▶ [Questions to answer]
• 1. Based on the soil microbial abstract below, decide whether each statement agrees with it. Answer yes or no for each, and quote the deciding words of the abstract exactly.
(a) The soil samples were collected at a depth of 0-15 cm.
(b) The study took place in a field in Lubbock County, Texas.
(c) Saprophytic fungi were mostly related to soil texture.
• 2. Reproduce the part of the soil microbial abstract below from "Location: Wind Erosion" up to and including "Meeting Abstracts. 1.".
• 3. According to the soil microbial abstract below, what method was used to analyze the soil samples for microbial community structure?

▶ [Page text]
Location: Wind Erosion and Water Conservation ResearchTitle: Assessing spatial pattern of soil microbial community at landscape scale for precision soil management
|NEUPANE, J - Texas Tech University|
|GUO, W - Texas Tech University|
|ZHANG, F - Texas Tech University|
|LIN, Z - Texas Tech University|
|CANO, A - Texas Tech University|
Submitted to: ASA-CSSA-SSSA Annual Meeting Abstracts
Publication Type: Abstract Only
Publication Acceptance Date: 8/21/2019
Publication Date: 11/11/2019
Citation: Neupane, J., Guo, W., Acosta Martinez, V., Zhang, F., Lin, Z., Cano, A. 2019. Assessing spatial pattern of soil microbial community at landscape scale for precision soil management. ASA-CSSA-SSSA Annual Meeting Abstracts. 1.
Technical Abstract: The soil microbial community structure at the landscape scale is complicated by the interactions among topography, soil type and distribution of water in the field. The spatial and temporal distribution of soil microorganisms in the field can influence plant growth and possibly yield. Therefore, understanding the distribution of soil microbes in the field and factors influencing this distribution is a prerequisite for soil health assessment and site-specific management to improve crop production. The objectives of this study were to: 1) characterize the soil microbial community distribution at field scale; 2) assess the influence of soil physicochemical properties and topography on soil microbial distribution. This study was conducted in a 194-ha commercially managed field in Hale County, Texas in 2017 and 2018. A total of 230 composite soil samples were collected at the depth of 0-15 cm and analyzed for microbial community structure using the fatty acid methyl ester (FAME) method. Soil electrical conductivity (EC), elevation, slope, pH, soil texture, soil water content (SWC), total soil organic carbon (SOC) and total nitrogen (TN) were determined for the field. A statistical model was then developed to assess soil microbial distribution as influenced by soil physicochemical properties and topography. Results showed that total microbes in the field were significantly related to SWC, SOC and elevation. Gram positive, gram negative and actinobacteria were significantly related to soil texture. Arbuscular Mycorrhizal Fungi (AMF) distribution was also related to clay and SOC as well as interaction between sand and slope. Saprophytic fungi were mostly related to SWC and C: N ratio. This model helps to identify spatial and temporal variability of microbial community and biomass in relation to soil physicochemical properties, SWC, EC, elevation and slope. Results of this study has the potential to enhance site-specific soil health management.

▶ [Records]

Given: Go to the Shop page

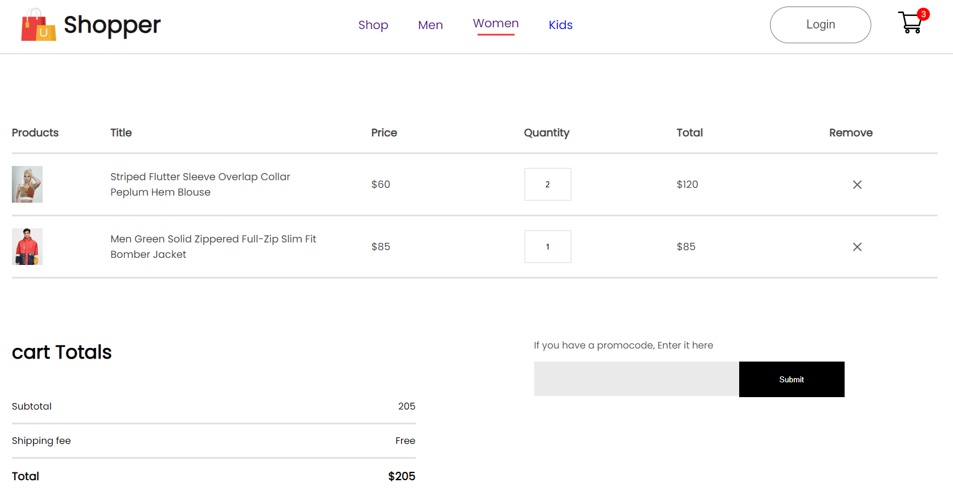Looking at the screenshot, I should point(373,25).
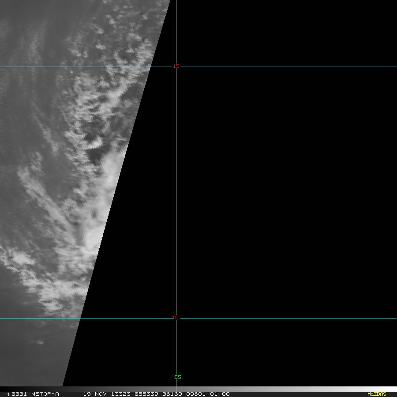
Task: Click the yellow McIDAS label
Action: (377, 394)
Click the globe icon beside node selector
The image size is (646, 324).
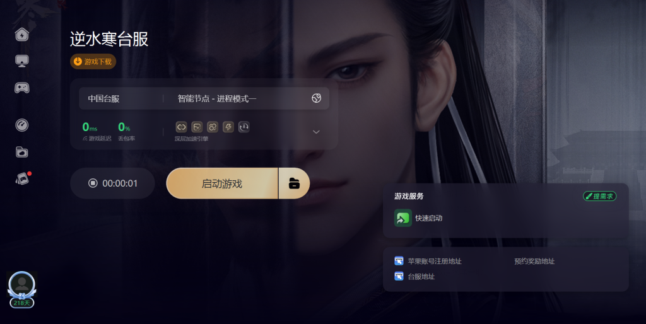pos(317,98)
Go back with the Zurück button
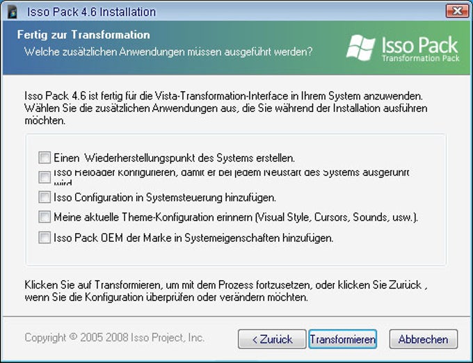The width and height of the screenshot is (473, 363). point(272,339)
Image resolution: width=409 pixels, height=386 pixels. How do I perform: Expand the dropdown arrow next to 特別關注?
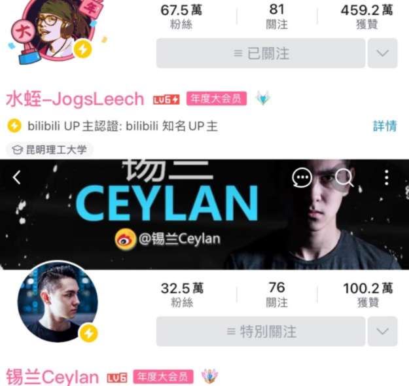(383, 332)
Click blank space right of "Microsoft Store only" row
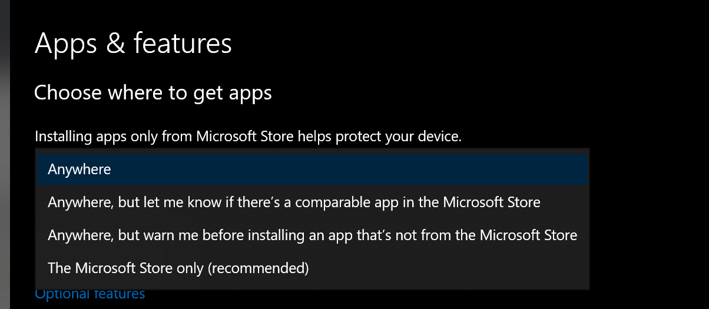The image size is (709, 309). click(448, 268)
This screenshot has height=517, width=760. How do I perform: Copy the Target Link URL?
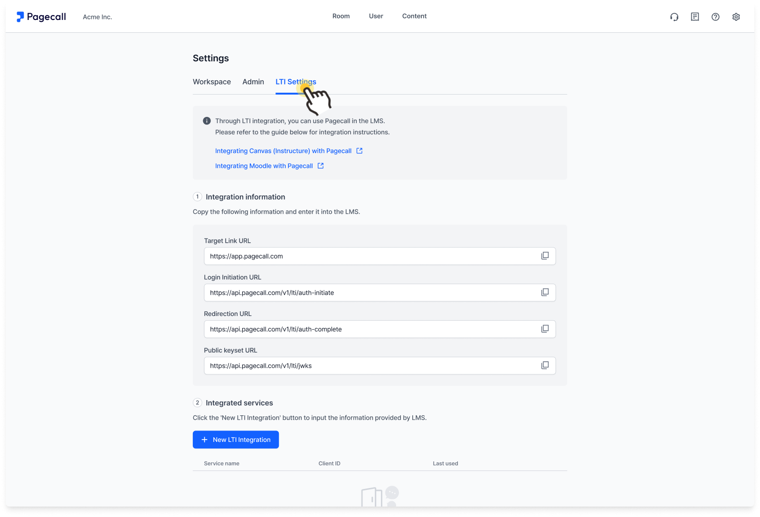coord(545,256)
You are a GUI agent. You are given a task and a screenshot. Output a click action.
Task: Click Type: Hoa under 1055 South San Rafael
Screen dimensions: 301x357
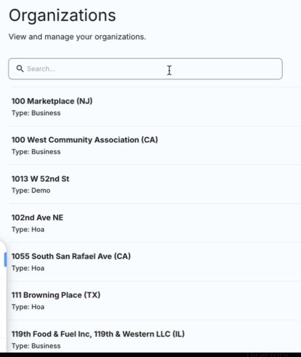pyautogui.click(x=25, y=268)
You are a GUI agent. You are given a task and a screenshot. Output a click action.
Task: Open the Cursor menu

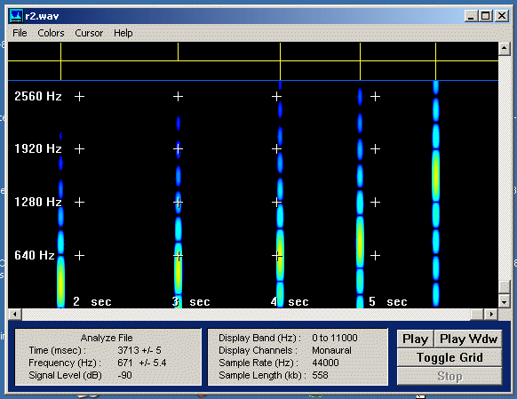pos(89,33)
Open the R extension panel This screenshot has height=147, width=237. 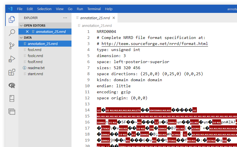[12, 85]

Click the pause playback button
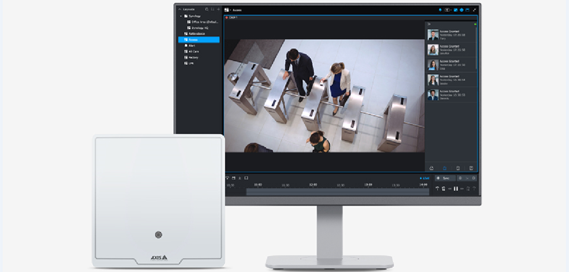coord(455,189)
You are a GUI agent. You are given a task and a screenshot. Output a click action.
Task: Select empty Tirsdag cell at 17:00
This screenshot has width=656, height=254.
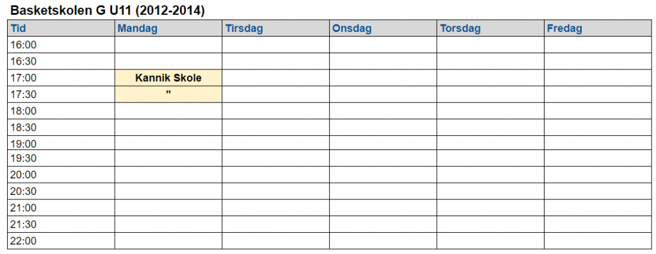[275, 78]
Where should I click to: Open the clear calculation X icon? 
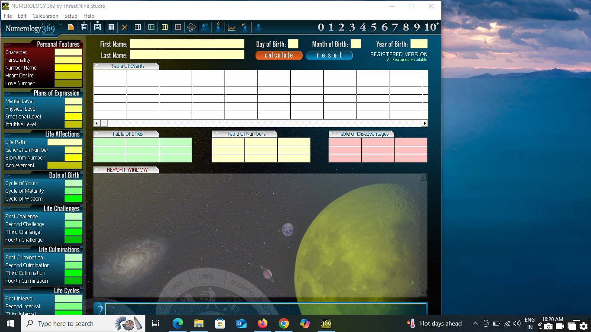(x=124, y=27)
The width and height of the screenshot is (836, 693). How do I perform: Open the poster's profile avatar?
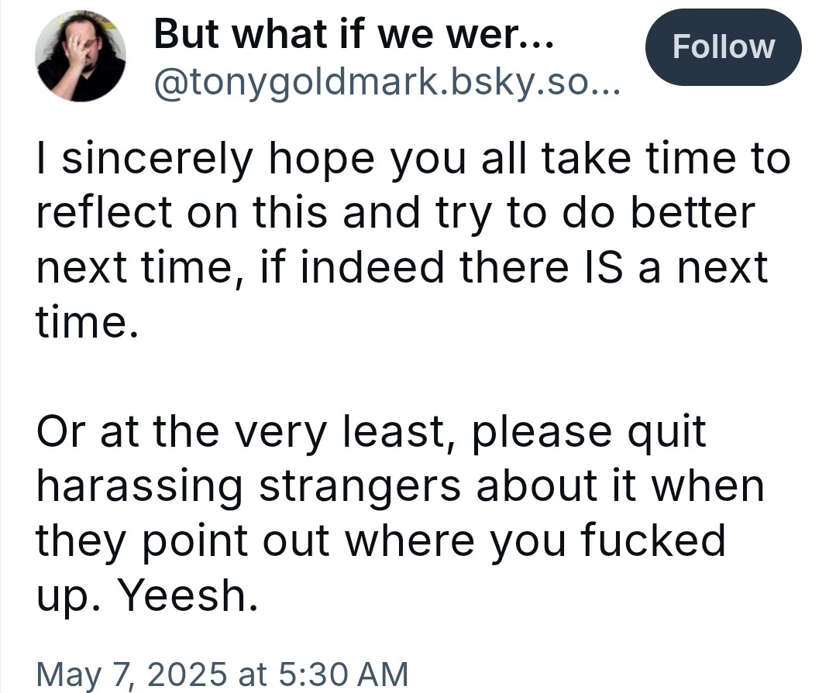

* * *

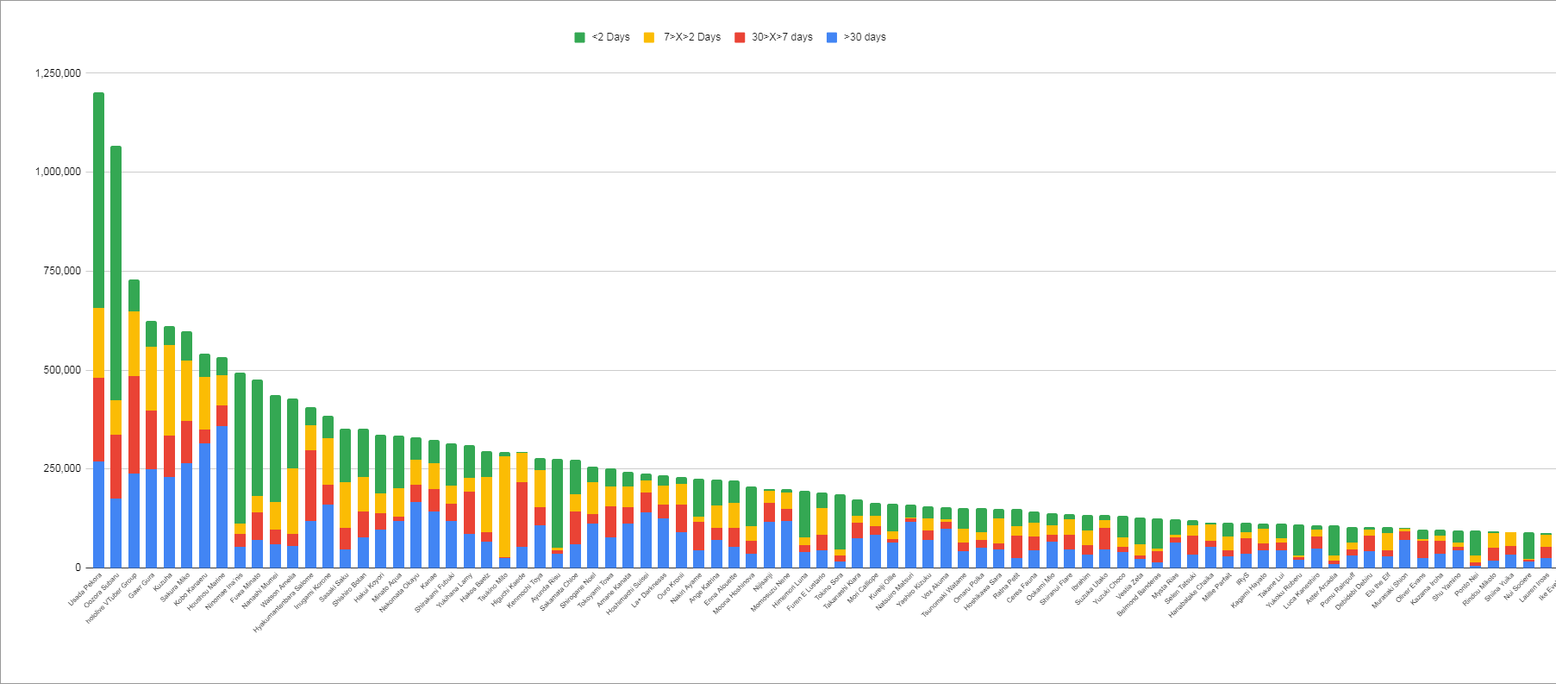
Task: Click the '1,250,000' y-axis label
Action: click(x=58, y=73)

---

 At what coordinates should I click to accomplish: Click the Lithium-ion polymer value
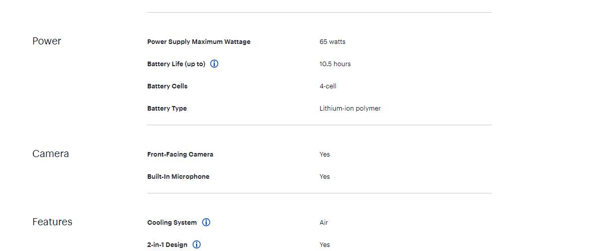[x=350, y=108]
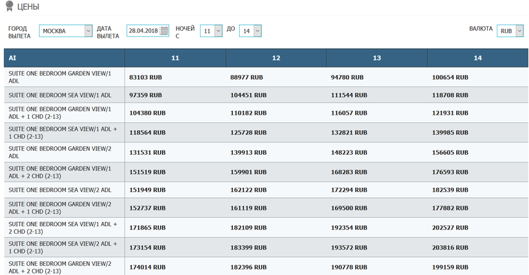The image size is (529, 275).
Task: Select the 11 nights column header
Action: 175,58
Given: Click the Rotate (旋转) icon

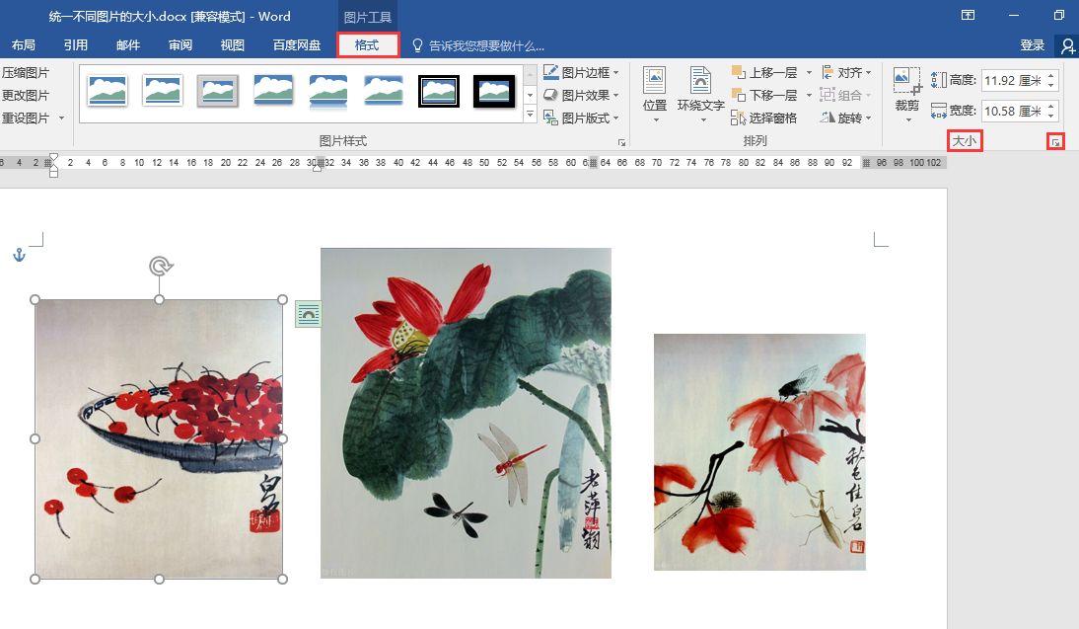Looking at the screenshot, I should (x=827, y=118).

▶ [Responses by task]
• 1.
(a) Yes: "A total of 230 composite soil samples were collected at the depth of 0-15 cm"
(b) No: "This study was conducted in a 194-ha commercially managed field in Hale County, Texas in 2017 and 2018."
(c) No: "Saprophytic fungi were mostly related to SWC and C: N ratio."

• 2.
Location: Wind Erosion and Water Conservation ResearchTitle: Assessing spatial pattern of soil microbial community at landscape scale for precision soil management
|NEUPANE, J - Texas Tech University|
|GUO, W - Texas Tech University|
|ZHANG, F - Texas Tech University|
|LIN, Z - Texas Tech University|
|CANO, A - Texas Tech University|
Submitted to: ASA-CSSA-SSSA Annual Meeting Abstracts
Publication Type: Abstract Only
Publication Acceptance Date: 8/21/2019
Publication Date: 11/11/2019
Citation: Neupane, J., Guo, W., Acosta Martinez, V., Zhang, F., Lin, Z., Cano, A. 2019. Assessing spatial pattern of soil microbial community at landscape scale for precision soil management. ASA-CSSA-SSSA Annual Meeting Abstracts. 1.

• 3. The fatty acid methyl ester (FAME) method.